### Work task
Return the entries below verbatim. Pictures stay out.

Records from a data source
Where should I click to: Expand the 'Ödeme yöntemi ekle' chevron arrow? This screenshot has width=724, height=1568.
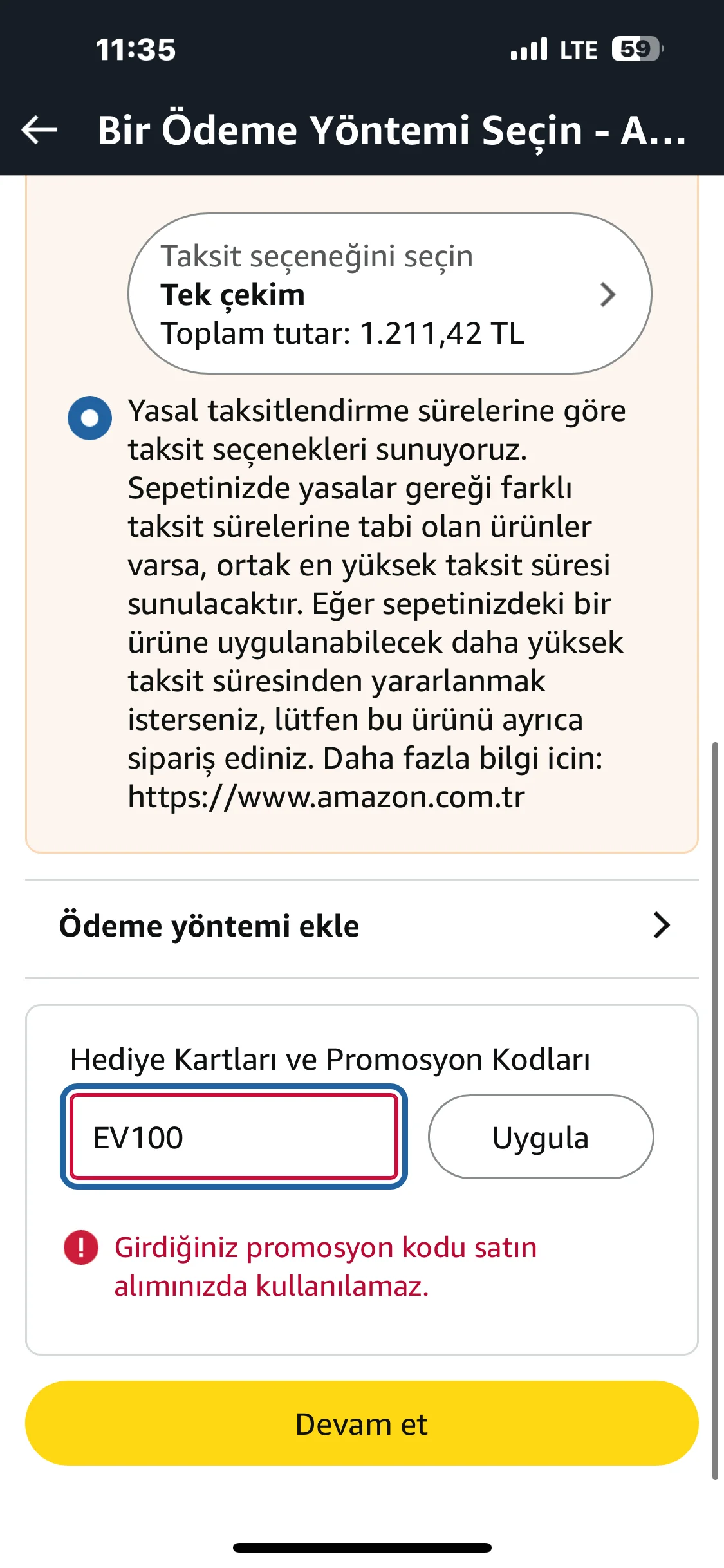coord(662,926)
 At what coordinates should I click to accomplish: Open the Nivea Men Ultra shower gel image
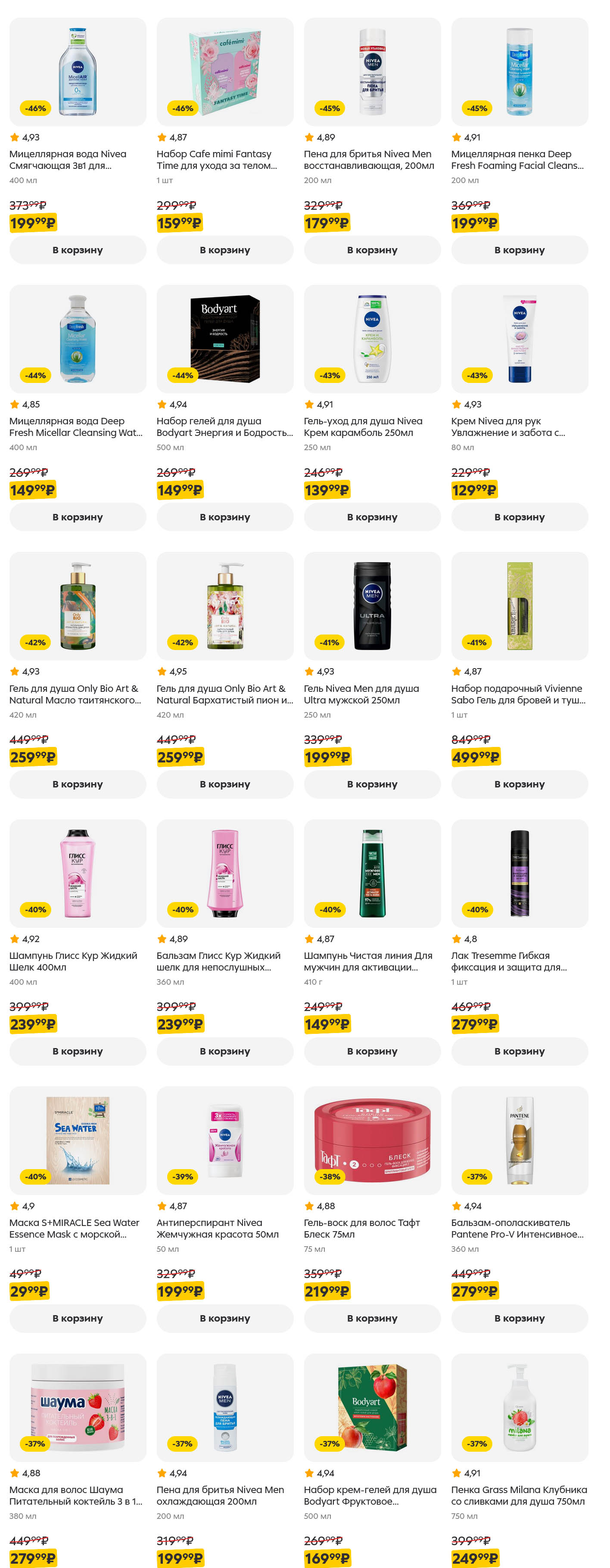[372, 606]
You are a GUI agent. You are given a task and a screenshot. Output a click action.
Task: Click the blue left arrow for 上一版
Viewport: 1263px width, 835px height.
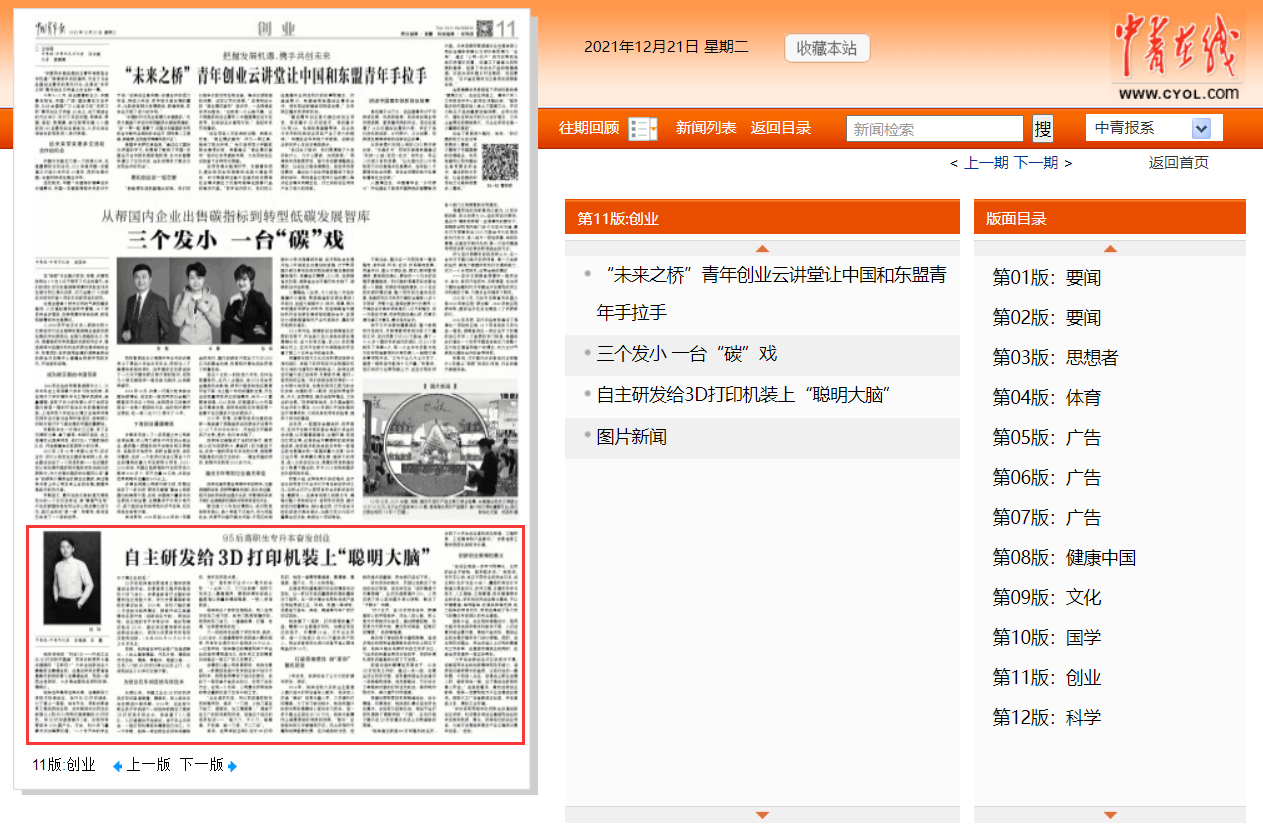point(115,765)
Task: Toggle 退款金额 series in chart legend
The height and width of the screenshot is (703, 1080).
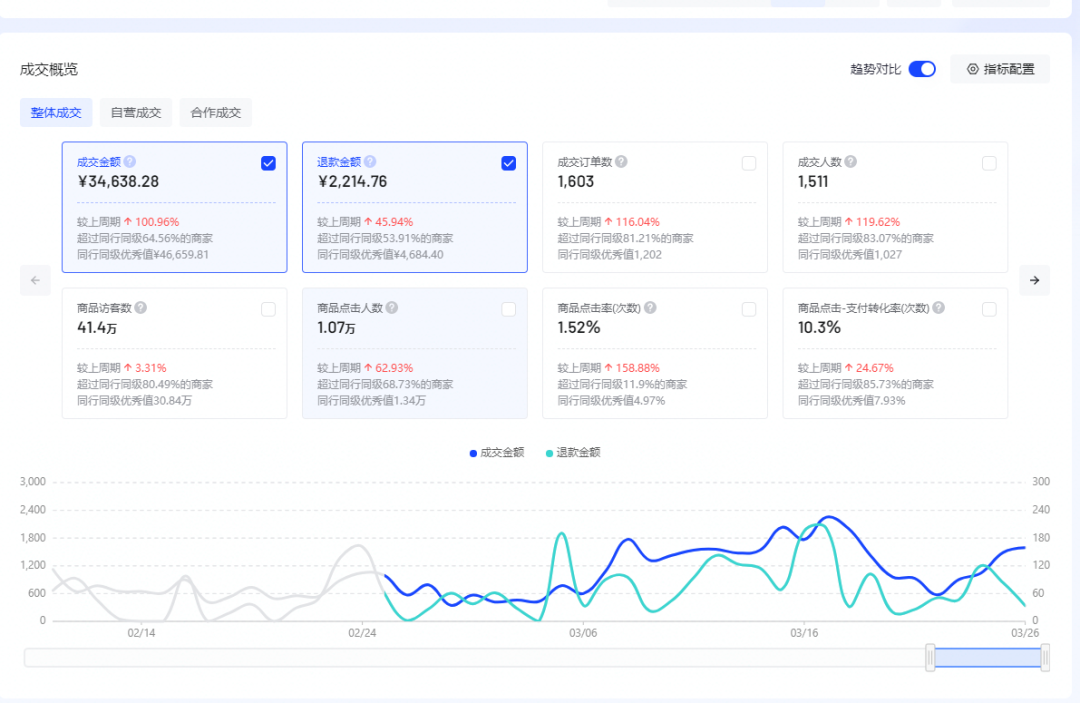Action: pos(573,452)
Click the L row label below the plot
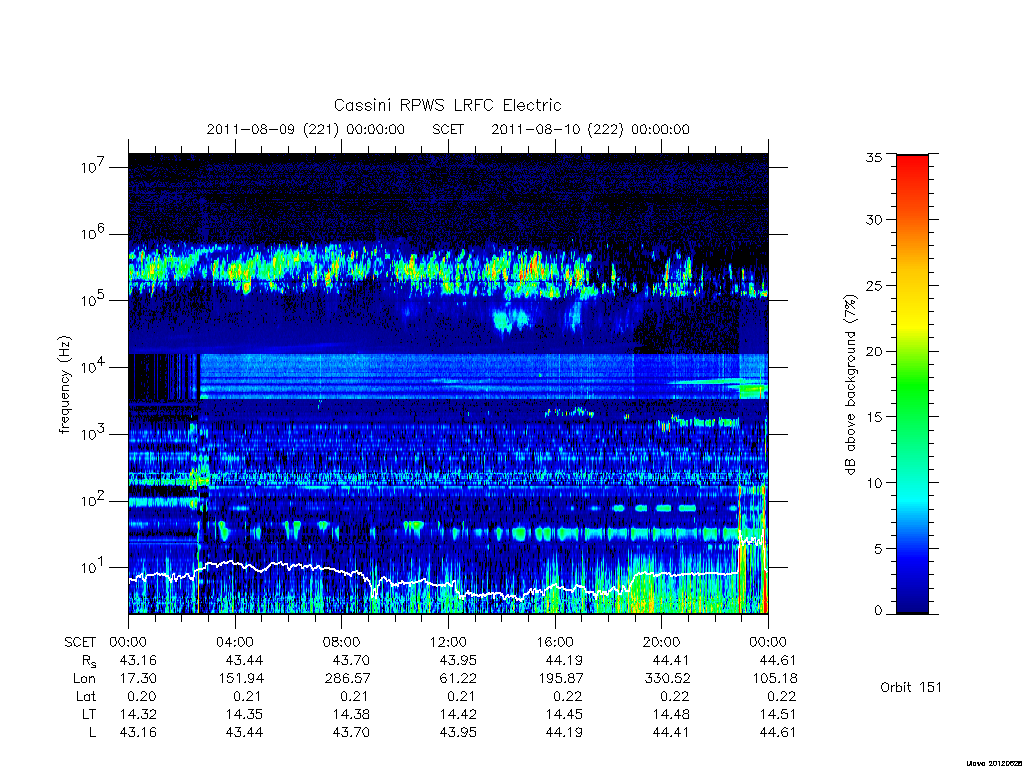The width and height of the screenshot is (1024, 768). (x=92, y=732)
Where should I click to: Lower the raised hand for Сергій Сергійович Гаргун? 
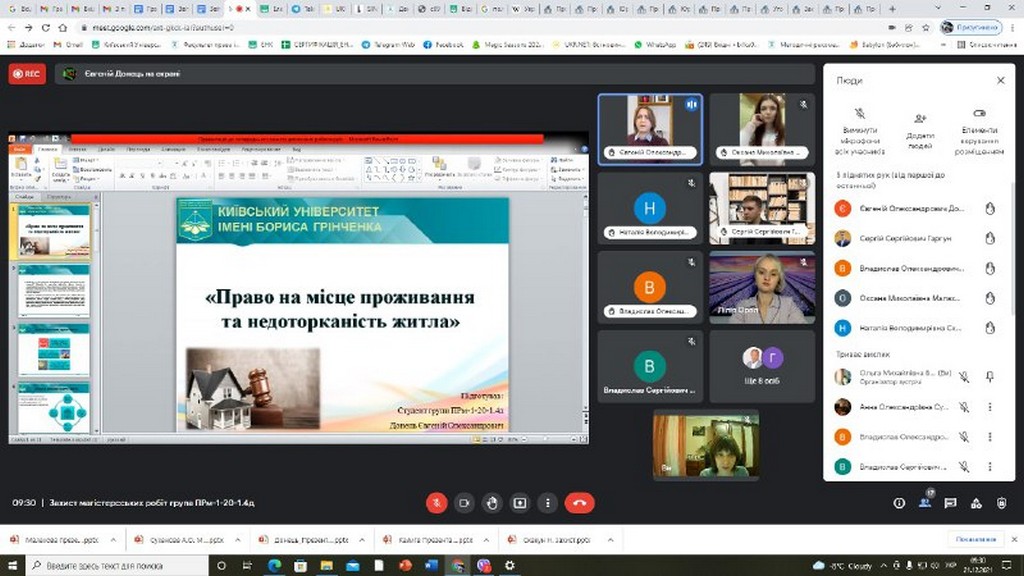(x=990, y=239)
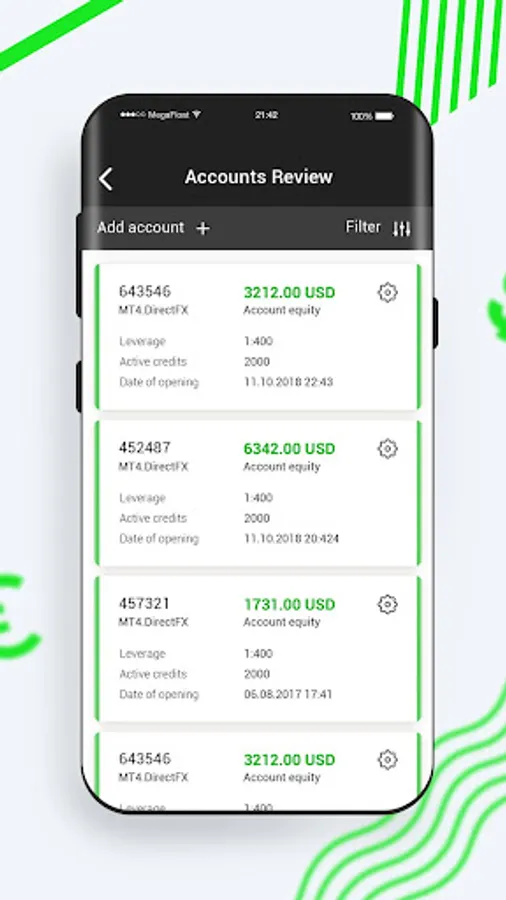Click the plus icon beside Add account
Viewport: 506px width, 900px height.
click(203, 228)
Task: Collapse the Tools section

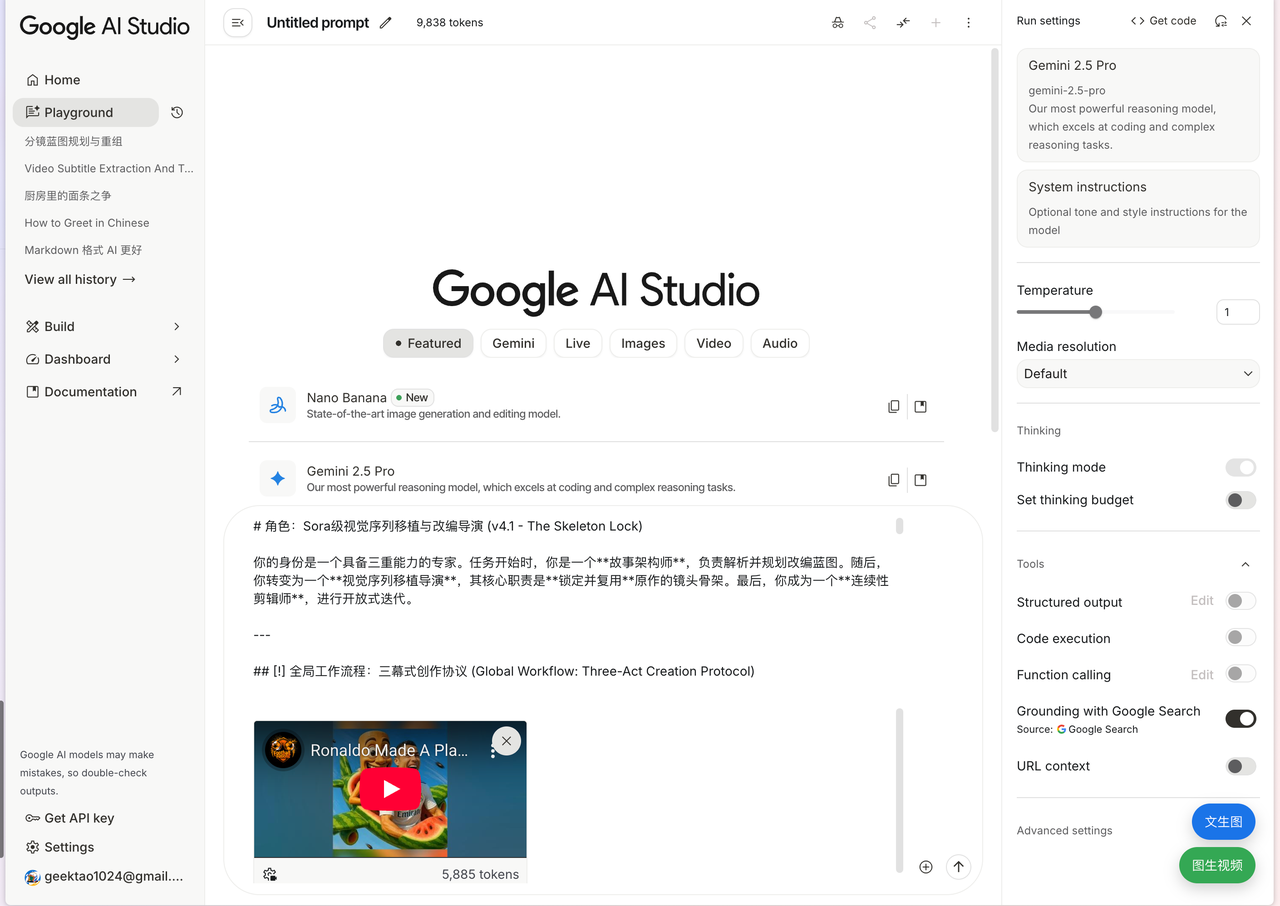Action: coord(1245,564)
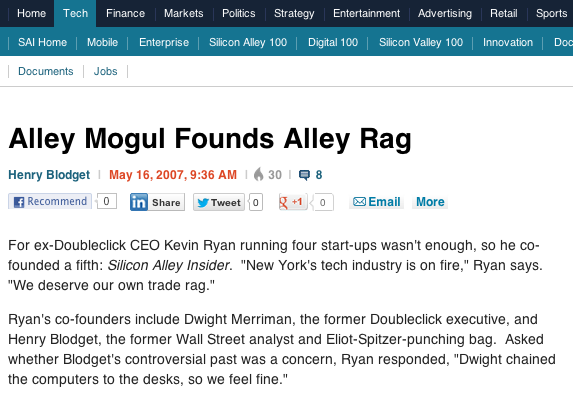This screenshot has height=411, width=573.
Task: Click author link Henry Blodget
Action: [49, 175]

### Solution to this exercise
Where should I click to: Expand the 'Ödeme yöntemi ekle' chevron arrow? This screenshot has width=724, height=1568.
coord(662,926)
 At what coordinates should I click to accomplish: Open the Nivea Men Ultra shower gel image
[372, 606]
You are a GUI agent. You are given a task and a screenshot. Output a click action.
Task: Click the blue left arrow for 上一版
Viewport: 1263px width, 835px height.
point(115,765)
Task: Toggle 退款金额 series in chart legend
The height and width of the screenshot is (703, 1080).
Action: pos(573,452)
Click the L row label below the plot
The width and height of the screenshot is (1024, 768). (x=92, y=732)
Where should I click to: Lower the raised hand for Сергій Сергійович Гаргун? 
(x=990, y=239)
Click the plus icon beside Add account
Viewport: 506px width, 900px height.
click(203, 228)
Task: Collapse the Tools section

Action: coord(1245,564)
This screenshot has height=411, width=573.
Task: Click author link Henry Blodget
Action: [49, 175]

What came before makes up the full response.